▶ Raw data
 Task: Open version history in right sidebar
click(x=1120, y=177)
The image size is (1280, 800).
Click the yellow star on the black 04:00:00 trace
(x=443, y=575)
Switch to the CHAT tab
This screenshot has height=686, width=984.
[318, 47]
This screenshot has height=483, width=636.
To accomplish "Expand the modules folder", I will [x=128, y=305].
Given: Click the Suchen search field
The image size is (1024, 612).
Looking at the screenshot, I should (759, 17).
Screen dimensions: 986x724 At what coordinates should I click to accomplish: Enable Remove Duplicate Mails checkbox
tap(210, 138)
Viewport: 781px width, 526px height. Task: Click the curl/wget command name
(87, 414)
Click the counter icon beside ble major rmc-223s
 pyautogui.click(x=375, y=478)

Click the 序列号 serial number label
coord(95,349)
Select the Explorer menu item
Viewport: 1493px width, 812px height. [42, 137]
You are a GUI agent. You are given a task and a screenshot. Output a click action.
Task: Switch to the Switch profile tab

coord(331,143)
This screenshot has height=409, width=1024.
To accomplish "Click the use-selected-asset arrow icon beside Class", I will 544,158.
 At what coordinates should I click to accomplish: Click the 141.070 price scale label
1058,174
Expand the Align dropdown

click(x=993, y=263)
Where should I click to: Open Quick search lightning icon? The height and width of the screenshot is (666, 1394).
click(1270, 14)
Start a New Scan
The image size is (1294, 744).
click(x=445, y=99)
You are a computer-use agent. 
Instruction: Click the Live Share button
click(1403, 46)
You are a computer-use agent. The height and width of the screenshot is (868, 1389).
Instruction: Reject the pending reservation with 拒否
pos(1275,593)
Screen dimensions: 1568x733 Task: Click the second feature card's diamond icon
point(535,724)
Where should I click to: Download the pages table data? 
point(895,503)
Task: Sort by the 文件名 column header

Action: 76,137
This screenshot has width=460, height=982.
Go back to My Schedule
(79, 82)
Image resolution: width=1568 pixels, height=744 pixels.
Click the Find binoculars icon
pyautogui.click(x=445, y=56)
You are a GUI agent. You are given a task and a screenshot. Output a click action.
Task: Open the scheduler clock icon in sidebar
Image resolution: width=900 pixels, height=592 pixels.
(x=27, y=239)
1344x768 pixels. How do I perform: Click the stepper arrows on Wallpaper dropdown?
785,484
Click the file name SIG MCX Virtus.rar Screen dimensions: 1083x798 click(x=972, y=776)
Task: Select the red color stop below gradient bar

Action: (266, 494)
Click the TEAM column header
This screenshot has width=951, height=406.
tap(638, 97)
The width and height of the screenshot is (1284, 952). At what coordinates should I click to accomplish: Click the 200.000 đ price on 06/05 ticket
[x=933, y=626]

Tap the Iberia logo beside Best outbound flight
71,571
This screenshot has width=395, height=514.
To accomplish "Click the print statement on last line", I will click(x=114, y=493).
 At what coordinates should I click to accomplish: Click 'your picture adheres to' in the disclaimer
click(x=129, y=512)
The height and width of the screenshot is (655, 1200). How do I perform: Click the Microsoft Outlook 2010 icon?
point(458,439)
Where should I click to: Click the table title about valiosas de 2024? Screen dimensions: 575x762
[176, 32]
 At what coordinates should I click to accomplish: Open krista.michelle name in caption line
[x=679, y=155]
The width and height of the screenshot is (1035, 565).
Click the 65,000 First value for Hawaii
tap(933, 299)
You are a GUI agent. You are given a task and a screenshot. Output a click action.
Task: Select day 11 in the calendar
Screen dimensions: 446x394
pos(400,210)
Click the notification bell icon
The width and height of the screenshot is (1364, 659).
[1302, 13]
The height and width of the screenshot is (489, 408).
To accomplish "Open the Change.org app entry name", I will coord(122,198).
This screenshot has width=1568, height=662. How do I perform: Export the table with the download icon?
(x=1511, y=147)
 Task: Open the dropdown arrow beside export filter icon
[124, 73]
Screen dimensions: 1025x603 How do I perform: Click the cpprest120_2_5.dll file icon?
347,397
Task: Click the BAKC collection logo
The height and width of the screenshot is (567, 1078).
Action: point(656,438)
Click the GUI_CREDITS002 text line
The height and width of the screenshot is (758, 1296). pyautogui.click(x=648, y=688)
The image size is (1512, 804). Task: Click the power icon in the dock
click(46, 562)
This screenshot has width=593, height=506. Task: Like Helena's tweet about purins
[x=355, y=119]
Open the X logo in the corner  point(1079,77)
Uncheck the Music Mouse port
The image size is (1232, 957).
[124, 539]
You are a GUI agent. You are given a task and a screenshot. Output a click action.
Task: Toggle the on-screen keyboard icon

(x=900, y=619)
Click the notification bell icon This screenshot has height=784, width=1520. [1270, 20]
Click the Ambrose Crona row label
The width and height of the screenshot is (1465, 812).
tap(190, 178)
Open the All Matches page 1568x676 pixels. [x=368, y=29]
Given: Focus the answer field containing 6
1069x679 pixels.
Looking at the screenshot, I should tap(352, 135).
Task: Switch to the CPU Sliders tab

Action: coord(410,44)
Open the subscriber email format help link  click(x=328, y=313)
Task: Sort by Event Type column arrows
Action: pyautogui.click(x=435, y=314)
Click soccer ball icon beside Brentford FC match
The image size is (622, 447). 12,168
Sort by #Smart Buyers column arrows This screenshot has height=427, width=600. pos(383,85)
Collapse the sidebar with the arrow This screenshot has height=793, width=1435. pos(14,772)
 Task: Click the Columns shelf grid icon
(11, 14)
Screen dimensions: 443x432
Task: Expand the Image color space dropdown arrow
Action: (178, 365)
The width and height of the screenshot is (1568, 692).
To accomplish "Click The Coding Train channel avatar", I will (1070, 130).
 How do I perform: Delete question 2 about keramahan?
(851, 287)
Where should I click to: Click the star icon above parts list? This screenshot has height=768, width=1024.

▶ About this exercise
This exercise asks for every line of the records to be repeated exactly.

▶ Result of the exercise
 Task: Open version history in right sidebar
click(x=1120, y=177)
The image size is (1280, 800).
Click the yellow star on the black 04:00:00 trace
(x=443, y=575)
Switch to the CHAT tab
This screenshot has height=686, width=984.
[318, 47]
This screenshot has height=483, width=636.
To accomplish "Expand the modules folder", I will [x=128, y=305].
Given: Click the Suchen search field
The image size is (1024, 612).
Looking at the screenshot, I should (759, 17).
Screen dimensions: 986x724 At what coordinates should I click to accomplish: Enable Remove Duplicate Mails checkbox
tap(210, 138)
Viewport: 781px width, 526px height. Task: Click the curl/wget command name
(87, 414)
Click the counter icon beside ble major rmc-223s
 pyautogui.click(x=375, y=478)

Click the 序列号 serial number label
coord(95,349)
Select the Explorer menu item
Viewport: 1493px width, 812px height. [42, 137]
You are a GUI agent. You are given a task and a screenshot. Output a click action.
Task: Switch to the Switch profile tab

coord(331,143)
This screenshot has height=409, width=1024.
To accomplish "Click the use-selected-asset arrow icon beside Class", I will 544,158.
 At what coordinates should I click to accomplish: Click the 141.070 price scale label
1058,174
Expand the Align dropdown

click(x=993, y=263)
Where should I click to: Open Quick search lightning icon? The height and width of the screenshot is (666, 1394).
click(1270, 14)
Start a New Scan
The image size is (1294, 744).
click(x=445, y=99)
You are a computer-use agent. 
Instruction: Click the Live Share button
click(1403, 46)
You are a computer-use agent. The height and width of the screenshot is (868, 1389).
Instruction: Reject the pending reservation with 拒否
pos(1275,593)
Screen dimensions: 1568x733 Task: Click the second feature card's diamond icon
point(535,724)
Where should I click to: Download the pages table data? 
point(895,503)
Task: Sort by the 文件名 column header

Action: 76,137
This screenshot has width=460, height=982.
Go back to My Schedule
(79, 82)
Image resolution: width=1568 pixels, height=744 pixels.
Click the Find binoculars icon
pyautogui.click(x=445, y=56)
You are a GUI agent. You are given a task and a screenshot. Output a click action.
Task: Open the scheduler clock icon in sidebar
Image resolution: width=900 pixels, height=592 pixels.
(x=27, y=239)
1344x768 pixels. How do I perform: Click the stepper arrows on Wallpaper dropdown?
785,484
Click the file name SIG MCX Virtus.rar Screen dimensions: 1083x798 click(x=972, y=776)
Task: Select the red color stop below gradient bar

Action: (266, 494)
Click the TEAM column header
This screenshot has width=951, height=406.
tap(638, 97)
The width and height of the screenshot is (1284, 952). At what coordinates should I click to accomplish: Click the 200.000 đ price on 06/05 ticket
[x=933, y=626]

Tap the Iberia logo beside Best outbound flight
71,571
This screenshot has width=395, height=514.
To accomplish "Click the print statement on last line", I will click(x=114, y=493).
 At what coordinates should I click to accomplish: Click 'your picture adheres to' in the disclaimer
click(x=129, y=512)
The height and width of the screenshot is (655, 1200). How do I perform: Click the Microsoft Outlook 2010 icon?
point(458,439)
Where should I click to: Click the table title about valiosas de 2024? Screen dimensions: 575x762
[176, 32]
 At what coordinates should I click to accomplish: Open krista.michelle name in caption line
[x=679, y=155]
The width and height of the screenshot is (1035, 565).
Click the 65,000 First value for Hawaii
tap(933, 299)
You are a GUI agent. You are given a task and a screenshot. Output a click action.
Task: Select day 11 in the calendar
Screen dimensions: 446x394
pos(400,210)
Click the notification bell icon
The width and height of the screenshot is (1364, 659).
[1302, 13]
The height and width of the screenshot is (489, 408).
To accomplish "Open the Change.org app entry name", I will coord(122,198).
This screenshot has width=1568, height=662. How do I perform: Export the table with the download icon?
(x=1511, y=147)
 Task: Open the dropdown arrow beside export filter icon
[124, 73]
Screen dimensions: 1025x603 How do I perform: Click the cpprest120_2_5.dll file icon?
347,397
Task: Click the BAKC collection logo
The height and width of the screenshot is (567, 1078).
Action: point(656,438)
Click the GUI_CREDITS002 text line
The height and width of the screenshot is (758, 1296). pyautogui.click(x=648, y=688)
The image size is (1512, 804). Task: Click the power icon in the dock
click(46, 562)
This screenshot has width=593, height=506. Task: Like Helena's tweet about purins
[x=355, y=119]
Open the X logo in the corner  point(1079,77)
Uncheck the Music Mouse port
The image size is (1232, 957).
[124, 539]
You are a GUI agent. You are given a task and a screenshot. Output a click action.
Task: Toggle the on-screen keyboard icon

(x=900, y=619)
Click the notification bell icon This screenshot has height=784, width=1520. [1270, 20]
Click the Ambrose Crona row label
The width and height of the screenshot is (1465, 812).
tap(190, 178)
Open the All Matches page 1568x676 pixels. [x=368, y=29]
Given: Focus the answer field containing 6
1069x679 pixels.
Looking at the screenshot, I should tap(352, 135).
Task: Switch to the CPU Sliders tab

Action: coord(410,44)
Open the subscriber email format help link  click(x=328, y=313)
Task: Sort by Event Type column arrows
Action: pyautogui.click(x=435, y=314)
Click soccer ball icon beside Brentford FC match
The image size is (622, 447). 12,168
Sort by #Smart Buyers column arrows This screenshot has height=427, width=600. pos(383,85)
Collapse the sidebar with the arrow This screenshot has height=793, width=1435. pos(14,772)
 Task: Click the Columns shelf grid icon
(11, 14)
Screen dimensions: 443x432
Task: Expand the Image color space dropdown arrow
Action: (178, 365)
The width and height of the screenshot is (1568, 692).
To accomplish "Click The Coding Train channel avatar", I will (1070, 130).
 How do I perform: Delete question 2 about keramahan?
(851, 287)
Where should I click to: Click the star icon above parts list? This screenshot has height=768, width=1024.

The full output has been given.